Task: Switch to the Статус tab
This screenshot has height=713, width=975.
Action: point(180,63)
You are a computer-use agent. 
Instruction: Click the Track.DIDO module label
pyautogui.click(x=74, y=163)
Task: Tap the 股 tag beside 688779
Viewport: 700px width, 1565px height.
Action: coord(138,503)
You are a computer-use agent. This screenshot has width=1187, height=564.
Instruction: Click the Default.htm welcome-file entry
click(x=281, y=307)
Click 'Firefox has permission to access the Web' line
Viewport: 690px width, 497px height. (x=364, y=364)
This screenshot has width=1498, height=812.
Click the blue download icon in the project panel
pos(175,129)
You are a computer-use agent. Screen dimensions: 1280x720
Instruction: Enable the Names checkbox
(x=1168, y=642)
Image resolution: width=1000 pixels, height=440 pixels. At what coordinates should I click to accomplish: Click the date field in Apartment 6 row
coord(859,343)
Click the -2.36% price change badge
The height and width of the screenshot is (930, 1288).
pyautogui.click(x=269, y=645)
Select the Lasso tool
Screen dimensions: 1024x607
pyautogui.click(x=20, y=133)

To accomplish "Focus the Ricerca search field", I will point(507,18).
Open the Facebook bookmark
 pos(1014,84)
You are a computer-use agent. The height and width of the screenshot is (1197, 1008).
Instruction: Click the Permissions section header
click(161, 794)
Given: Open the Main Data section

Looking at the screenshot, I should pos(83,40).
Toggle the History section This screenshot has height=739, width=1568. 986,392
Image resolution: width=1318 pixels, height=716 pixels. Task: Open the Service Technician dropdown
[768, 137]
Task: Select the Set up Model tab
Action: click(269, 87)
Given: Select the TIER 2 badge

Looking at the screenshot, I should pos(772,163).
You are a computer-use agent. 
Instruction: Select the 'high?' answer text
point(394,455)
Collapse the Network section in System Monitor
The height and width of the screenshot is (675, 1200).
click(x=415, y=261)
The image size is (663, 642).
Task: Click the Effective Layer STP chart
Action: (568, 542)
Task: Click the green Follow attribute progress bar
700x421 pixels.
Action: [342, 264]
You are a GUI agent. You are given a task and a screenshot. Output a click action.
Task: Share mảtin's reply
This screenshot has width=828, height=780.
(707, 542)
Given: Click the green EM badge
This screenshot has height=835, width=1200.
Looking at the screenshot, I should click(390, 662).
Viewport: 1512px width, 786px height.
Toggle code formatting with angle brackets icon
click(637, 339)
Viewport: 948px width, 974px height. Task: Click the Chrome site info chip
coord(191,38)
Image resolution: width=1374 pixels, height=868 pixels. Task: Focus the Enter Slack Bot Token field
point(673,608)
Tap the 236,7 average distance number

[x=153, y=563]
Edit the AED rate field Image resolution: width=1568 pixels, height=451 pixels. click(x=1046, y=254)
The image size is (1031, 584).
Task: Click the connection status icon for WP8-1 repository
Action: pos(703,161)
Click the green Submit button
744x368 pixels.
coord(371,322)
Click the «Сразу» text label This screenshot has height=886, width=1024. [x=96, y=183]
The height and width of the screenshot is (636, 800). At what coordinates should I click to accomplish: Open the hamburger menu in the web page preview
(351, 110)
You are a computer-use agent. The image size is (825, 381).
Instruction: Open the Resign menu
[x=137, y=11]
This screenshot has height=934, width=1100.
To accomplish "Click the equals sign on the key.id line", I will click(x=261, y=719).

- Task to complete -
Find how many lines in the listing above contain the word "will", then state that number by itself.

- Solution to this exercise -
2